Every think it might be cool to have a robots take over some of the mundane tasks of life, like parking your car? Sounds good, at least in theory, right? And maybe it is when it works. But if the robot’s software has a glitch, or the owner neglects to renew the software license? Well, then it’s not pretty.

Car Parking RobotThe robot that parks cars at the Garden Street Garage in Hoboken, New Jersey, trapped hundreds of its wards last week for several days. But it wasn’t the technology car owners had to curse, it was the terms of a software license.

The garage is owned by the city; the software, by Robotic Parking of Clearwater, Florida.

In the course of a contract dispute, the city of Hoboken had police escort the Robotic employees from the premises just a few days before the contract between both parties was set to expire. What the city didn’t understand or perhaps concern itself with, is that they sent the company packing with its manuals and the intellectual property rights to the software that made the giant robotic parking structure work.

The Hoboken garage is one of a handful of fully automated parking structures that make more efficient use of space by eliminating ramps and driving lanes, lifting and sliding automobiles into slots and shuffling them as needed. If the robot shuts down, there is no practical way to manually remove parked vehicles.

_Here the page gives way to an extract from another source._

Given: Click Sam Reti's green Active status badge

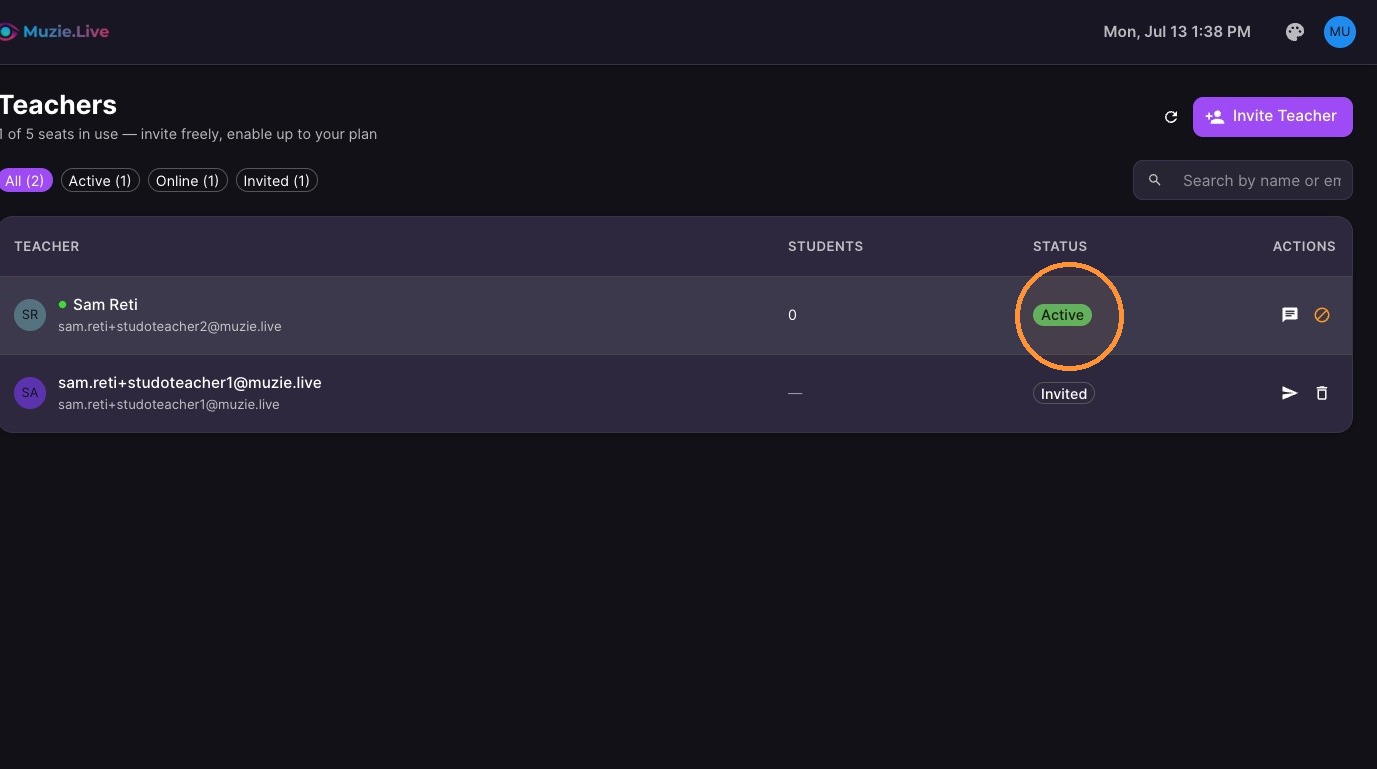Looking at the screenshot, I should point(1062,315).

It took a few days to iron everything while car owners pined for the imprisoned vehicles, but the city and the software company came to an agreement for a three year software license. (If I were a car owner who parked in that garage, I’d mark the date on my calendar.) It’s an amusing story if you didn’t have a car in that garage, but it underscores that with new technology comes issues that earlier adopters — both cities and citizens — may not have fully considered in their rush to embrace the new tech. Sometimes for every old problem solved a new one is created.